On 30 May, the Ukrainian government approved amendments to the Procedure on the imposition of special obligations (PSO Act) on electricity market participants, with the aim of “safeguarding the interests” of the general public in the functioning of the electricity market. As a result, regulated electricity prices for households in Ukraine will be increased. From 1 June, the electricity price for households (including network charges, fees, levies and VAT) of 0,066 euros/kilowatts per hour (kWh) will apply by the end of this year.

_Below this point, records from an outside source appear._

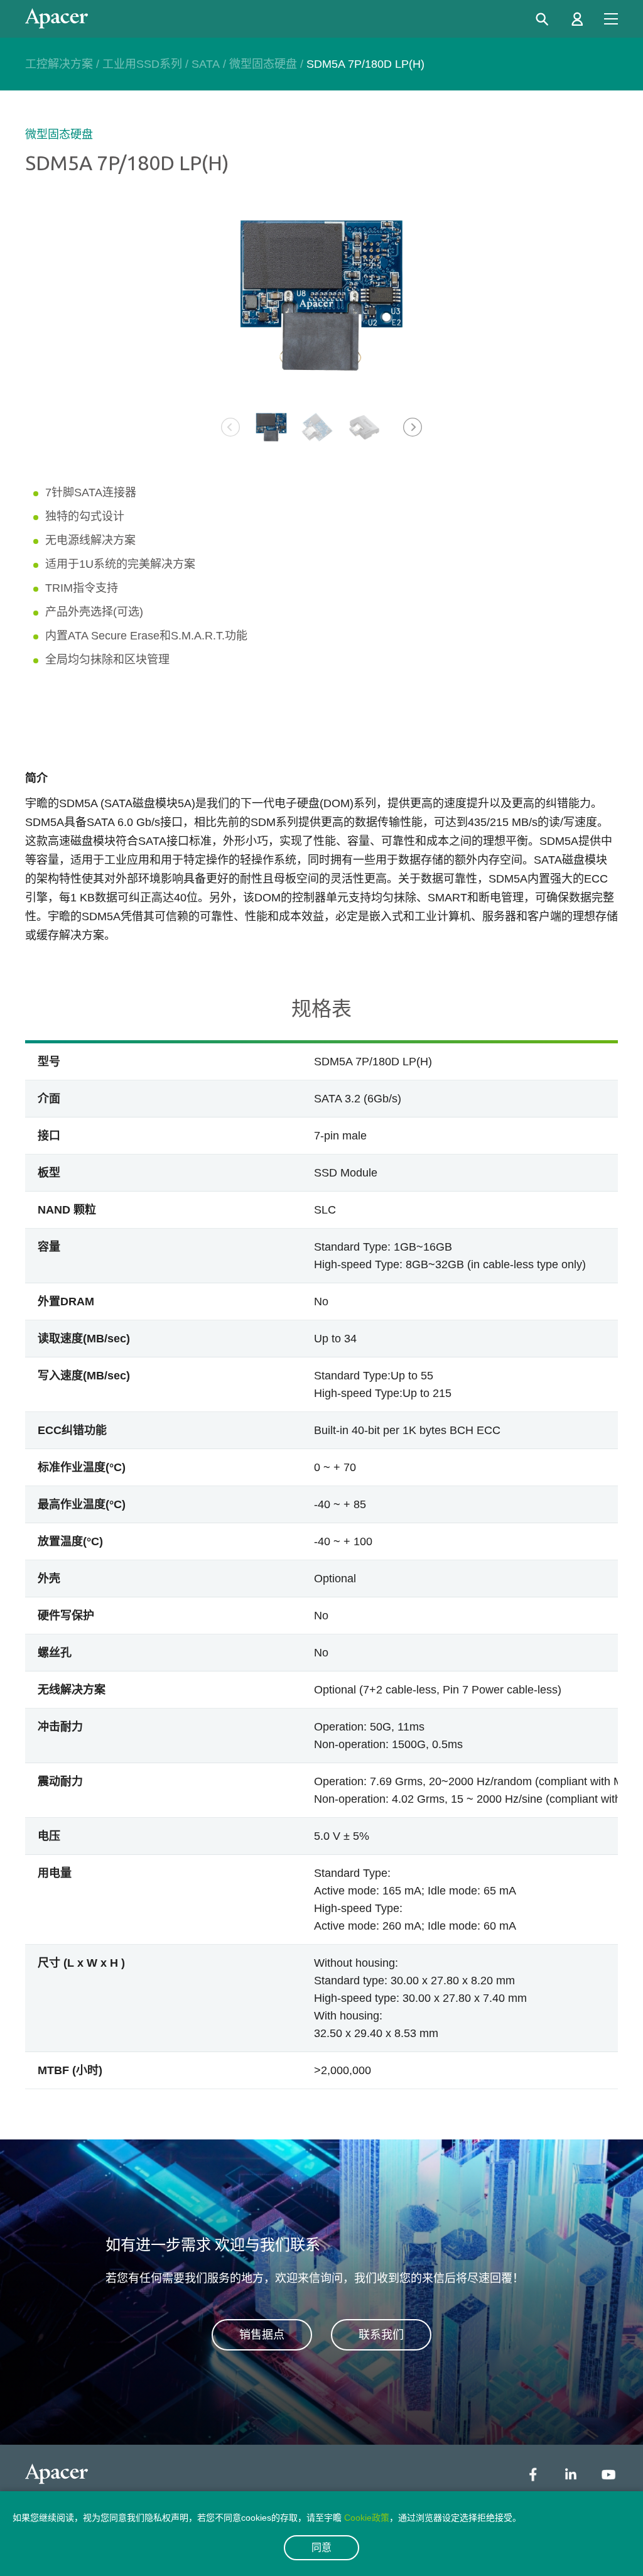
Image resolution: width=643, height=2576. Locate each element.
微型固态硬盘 (263, 64)
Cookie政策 (366, 2518)
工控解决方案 (59, 64)
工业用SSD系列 (142, 64)
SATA (206, 64)
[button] (412, 427)
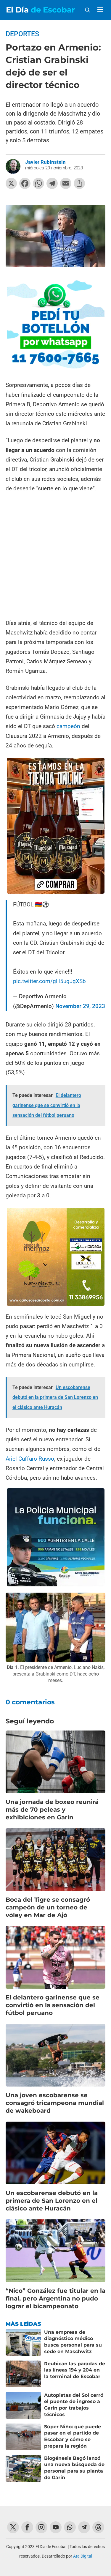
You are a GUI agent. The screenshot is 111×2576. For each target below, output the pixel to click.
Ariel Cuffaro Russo (30, 1458)
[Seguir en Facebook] (27, 2527)
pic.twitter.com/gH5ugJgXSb (49, 981)
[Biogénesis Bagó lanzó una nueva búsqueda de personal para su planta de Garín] (23, 2468)
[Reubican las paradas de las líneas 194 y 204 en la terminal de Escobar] (23, 2374)
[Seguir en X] (13, 2527)
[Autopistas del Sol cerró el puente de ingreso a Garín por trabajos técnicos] (23, 2405)
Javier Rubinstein (45, 162)
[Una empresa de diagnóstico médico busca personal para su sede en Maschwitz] (23, 2342)
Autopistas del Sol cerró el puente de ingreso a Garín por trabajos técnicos (73, 2404)
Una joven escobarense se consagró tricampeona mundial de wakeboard (55, 2103)
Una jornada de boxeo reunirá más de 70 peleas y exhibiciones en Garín (52, 1809)
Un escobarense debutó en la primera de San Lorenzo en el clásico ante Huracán (52, 2200)
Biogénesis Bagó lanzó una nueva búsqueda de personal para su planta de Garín (74, 2467)
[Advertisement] (55, 556)
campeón (68, 726)
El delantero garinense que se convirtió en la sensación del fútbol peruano (52, 2005)
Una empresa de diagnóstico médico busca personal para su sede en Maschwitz (73, 2341)
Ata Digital (82, 2556)
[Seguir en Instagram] (41, 2527)
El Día (40, 10)
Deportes (22, 34)
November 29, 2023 (80, 1006)
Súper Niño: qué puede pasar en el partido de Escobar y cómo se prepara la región (72, 2436)
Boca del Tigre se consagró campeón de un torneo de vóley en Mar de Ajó (48, 1907)
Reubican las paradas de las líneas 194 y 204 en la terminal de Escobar (74, 2370)
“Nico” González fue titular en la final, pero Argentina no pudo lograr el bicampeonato (55, 2298)
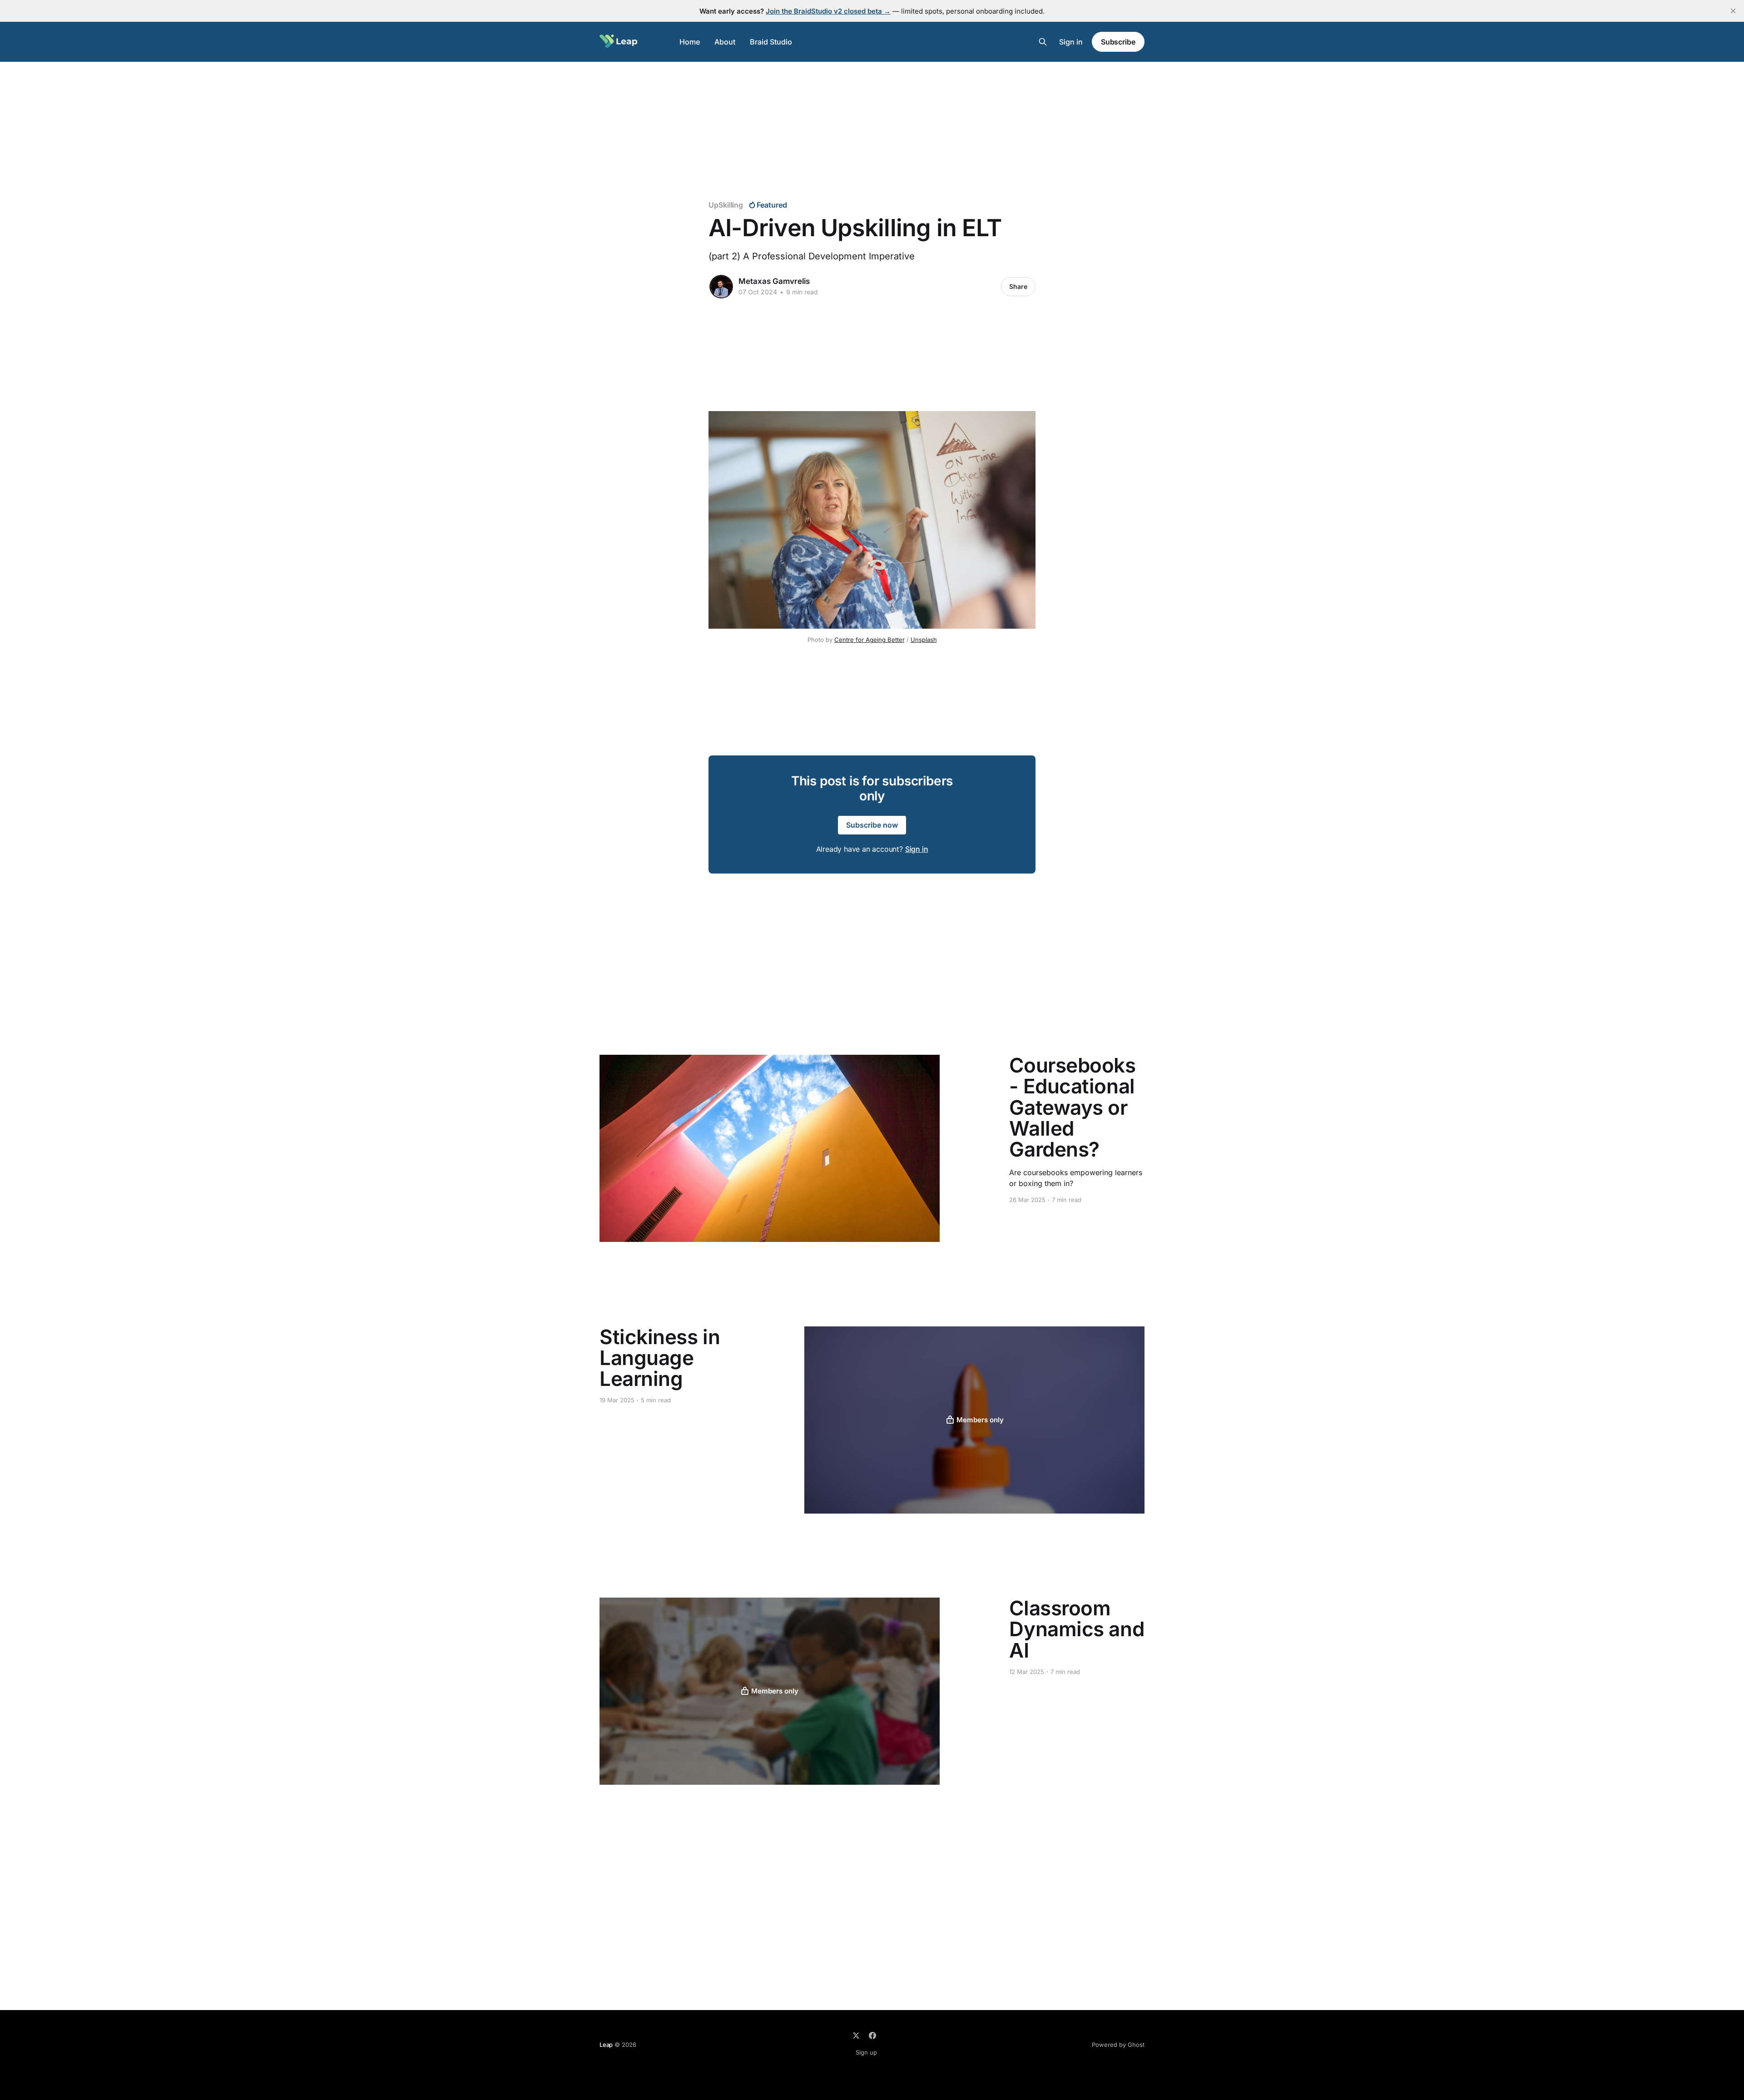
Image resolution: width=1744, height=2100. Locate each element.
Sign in (1071, 41)
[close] (1733, 11)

This adjustment represents a significant increase in end-user prices for households, with an 83 per cent price hike for households consuming less than 250 kWh per month and a 57 per cent increase for households consuming more than 250 kWh per month. However, despite this adjustment, the fixed end-user price, which encompasses network costs and levies, remains below the average day-ahead electricity market price of 68 to 81 euros/MWh in 2023 in Ukraine, the Secretariat said.
The Ukrainian government’s decision to bring household prices closer to market levels is expected to rectify distorted market signals and reduce subsidies, primarily at the expense of generating plants responsible for maintaining the security of supply in Ukraine. The Energy Community Secretariat “applauds” this decision as a “crucial and long-awaited” first step towards achieving cost-reflectivity of end-user electricity prices.
By moving towards cost-reflective pricing, this initiative will help alleviate the negative impact of the current PSO Act on the electricity market and its participants. It will also contribute to reducing cross-subsidisation, enhancing market transparency, and promoting energy efficiency, the Secretariat said.
This decision also aligns with the roadmap for further market integration, developed under joint efforts of the High-Level Working Group on Energy Markets, which is co-chaired by the European Commission and the Ministry of Energy of Ukraine, the Secretariat added.
The Secretariat “acknowledges” that the path towards full cost-reflectivity should take into account the current social and economic realities of Ukraine, including the ongoing war, the Secretariat said in a press release. In this context, it “encourages” the Ukrainian government and the National Energy and Utilities Regulatory Commission (NEURC) to continue developing a comprehensive long-term plan, extending beyond 2023, to gradually achieve cost-reflective prices for households.
“It is vital to establish clear vulnerability criteria to protect affected consumers,” the Secretariat said.